The Whole Northern Thing: Hrolf Kraki’s Saga by Poul Anderson
Doom: Old English dom “law, judgment, condemnation,” from Proto-Germanic *domaz (cf. Old Saxon and Old Frisian dom, Old Norse domr
For a crime committed by King Frodhi the Peace-Good against the giantesses Fenja and Menja, a great doom is laid on the royal family of Denmark, the Skjöldungs.
How that doom works its murderous effects on the Skjöldungs is the core of Hrolf Kraki’s Saga (1973), Poul Anderson’s gripping retelling of the sagas (read the original here) of the ancient Danish king, Hrolf. The book brings together the extant stories of the Skjöldungs (which, almost as an aside, include the tale of Beowulf) and welds them into a coherent novel of great potency.
According to legend, Hrolf was the greatest king of Denmark and the most outstanding member of the semi-divine Skjöldung family. With his canny intelligence, he thwarted most of his kingdom’s enemies and built up its wealth. His great nobility drew the North’s mightiest warriors to his court.
Whether real or mythical, Hrolf and his reign are remembered in Denmark as fondly as Arthur’s in Britain. And like Arthur, all Hrolf’s great works were destroyed and chaos ruled in his wake.
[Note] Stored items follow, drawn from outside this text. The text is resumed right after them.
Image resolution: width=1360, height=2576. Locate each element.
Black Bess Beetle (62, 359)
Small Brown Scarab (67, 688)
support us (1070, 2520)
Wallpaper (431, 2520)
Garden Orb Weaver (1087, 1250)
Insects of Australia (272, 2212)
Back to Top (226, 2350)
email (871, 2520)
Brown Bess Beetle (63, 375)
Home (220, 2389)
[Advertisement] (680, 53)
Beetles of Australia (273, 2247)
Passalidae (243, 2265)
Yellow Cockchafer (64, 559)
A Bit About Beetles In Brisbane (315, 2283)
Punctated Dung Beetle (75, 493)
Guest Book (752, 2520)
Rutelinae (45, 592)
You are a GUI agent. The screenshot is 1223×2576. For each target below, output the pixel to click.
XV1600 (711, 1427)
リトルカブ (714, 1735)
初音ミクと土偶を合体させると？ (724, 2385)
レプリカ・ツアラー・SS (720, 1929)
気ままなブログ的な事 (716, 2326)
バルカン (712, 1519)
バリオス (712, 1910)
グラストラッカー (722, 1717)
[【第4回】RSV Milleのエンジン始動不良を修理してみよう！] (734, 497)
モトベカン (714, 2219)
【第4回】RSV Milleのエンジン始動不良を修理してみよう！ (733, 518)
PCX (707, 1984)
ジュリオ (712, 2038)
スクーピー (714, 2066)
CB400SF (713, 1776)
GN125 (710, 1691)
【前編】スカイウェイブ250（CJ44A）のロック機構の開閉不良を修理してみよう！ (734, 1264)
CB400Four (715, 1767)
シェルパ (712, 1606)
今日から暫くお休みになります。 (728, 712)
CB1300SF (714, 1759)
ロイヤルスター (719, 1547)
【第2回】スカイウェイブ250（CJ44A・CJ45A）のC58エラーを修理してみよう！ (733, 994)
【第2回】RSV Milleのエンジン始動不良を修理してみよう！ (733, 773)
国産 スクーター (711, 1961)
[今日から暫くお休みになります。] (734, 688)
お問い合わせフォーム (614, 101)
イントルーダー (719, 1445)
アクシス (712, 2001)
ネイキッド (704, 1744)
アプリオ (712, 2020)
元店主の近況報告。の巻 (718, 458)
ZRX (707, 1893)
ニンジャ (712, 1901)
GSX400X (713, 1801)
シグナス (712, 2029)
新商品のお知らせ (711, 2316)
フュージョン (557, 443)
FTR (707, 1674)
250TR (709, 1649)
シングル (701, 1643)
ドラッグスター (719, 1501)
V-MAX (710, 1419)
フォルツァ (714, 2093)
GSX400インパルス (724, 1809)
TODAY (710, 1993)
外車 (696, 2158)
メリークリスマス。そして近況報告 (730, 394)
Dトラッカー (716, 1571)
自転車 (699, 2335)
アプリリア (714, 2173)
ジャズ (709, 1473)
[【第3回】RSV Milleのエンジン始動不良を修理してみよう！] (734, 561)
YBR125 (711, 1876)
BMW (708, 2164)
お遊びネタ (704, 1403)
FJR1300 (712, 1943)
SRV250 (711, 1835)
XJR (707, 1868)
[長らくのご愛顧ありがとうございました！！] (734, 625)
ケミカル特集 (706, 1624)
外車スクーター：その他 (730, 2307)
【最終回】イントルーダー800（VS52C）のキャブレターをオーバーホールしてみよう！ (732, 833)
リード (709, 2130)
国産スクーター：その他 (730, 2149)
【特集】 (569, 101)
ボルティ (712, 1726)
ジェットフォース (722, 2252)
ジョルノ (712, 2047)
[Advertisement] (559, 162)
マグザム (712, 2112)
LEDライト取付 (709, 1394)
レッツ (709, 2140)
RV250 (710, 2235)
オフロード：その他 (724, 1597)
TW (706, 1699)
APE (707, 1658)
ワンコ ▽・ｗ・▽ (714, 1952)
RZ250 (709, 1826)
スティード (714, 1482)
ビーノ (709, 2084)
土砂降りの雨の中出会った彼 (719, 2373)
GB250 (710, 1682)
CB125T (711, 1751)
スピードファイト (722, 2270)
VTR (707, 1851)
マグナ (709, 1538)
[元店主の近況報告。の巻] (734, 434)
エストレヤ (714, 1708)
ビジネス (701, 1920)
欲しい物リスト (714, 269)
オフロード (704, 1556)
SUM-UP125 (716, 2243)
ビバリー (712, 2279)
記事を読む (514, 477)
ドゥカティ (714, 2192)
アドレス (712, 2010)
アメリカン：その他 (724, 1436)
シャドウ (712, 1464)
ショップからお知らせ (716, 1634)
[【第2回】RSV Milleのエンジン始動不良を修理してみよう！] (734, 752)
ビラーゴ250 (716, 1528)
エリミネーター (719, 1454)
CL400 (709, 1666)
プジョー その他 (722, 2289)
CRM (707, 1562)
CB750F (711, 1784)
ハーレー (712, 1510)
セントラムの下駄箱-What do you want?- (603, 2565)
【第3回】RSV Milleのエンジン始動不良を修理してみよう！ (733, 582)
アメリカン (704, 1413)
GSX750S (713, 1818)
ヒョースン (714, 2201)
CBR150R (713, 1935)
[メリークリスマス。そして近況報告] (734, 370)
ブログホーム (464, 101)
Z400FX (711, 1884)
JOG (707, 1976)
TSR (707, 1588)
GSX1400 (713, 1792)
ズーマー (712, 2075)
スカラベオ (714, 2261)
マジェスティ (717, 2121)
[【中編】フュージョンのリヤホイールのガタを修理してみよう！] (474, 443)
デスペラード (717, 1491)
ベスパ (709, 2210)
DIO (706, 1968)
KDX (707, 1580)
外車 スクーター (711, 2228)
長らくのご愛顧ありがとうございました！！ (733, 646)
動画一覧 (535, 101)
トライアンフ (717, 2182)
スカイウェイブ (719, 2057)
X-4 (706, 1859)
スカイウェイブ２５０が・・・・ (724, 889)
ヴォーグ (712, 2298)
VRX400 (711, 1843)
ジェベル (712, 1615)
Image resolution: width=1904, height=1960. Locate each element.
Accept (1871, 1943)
From a people whose myths foretold the annihilation of the gods themselves in the end times of Ragnarok, the bleakness that runs through so many of their stories isn’t surprising. Perhaps it’s traceable to the violence of the Great Migratory period when the Germanic people spread out from their ancient homelands in Scandinavia and northern Germany and came into conflict with the Roman Empire and Celtic tribes in Gaul and Britain. Maybe it was just the cold and diminished winter sunlight in Norway and Sweden that bred their melancholy. Whatever the causes, doom in its modern sense runs through almost every chapter of Hrolf Kraki’s Saga.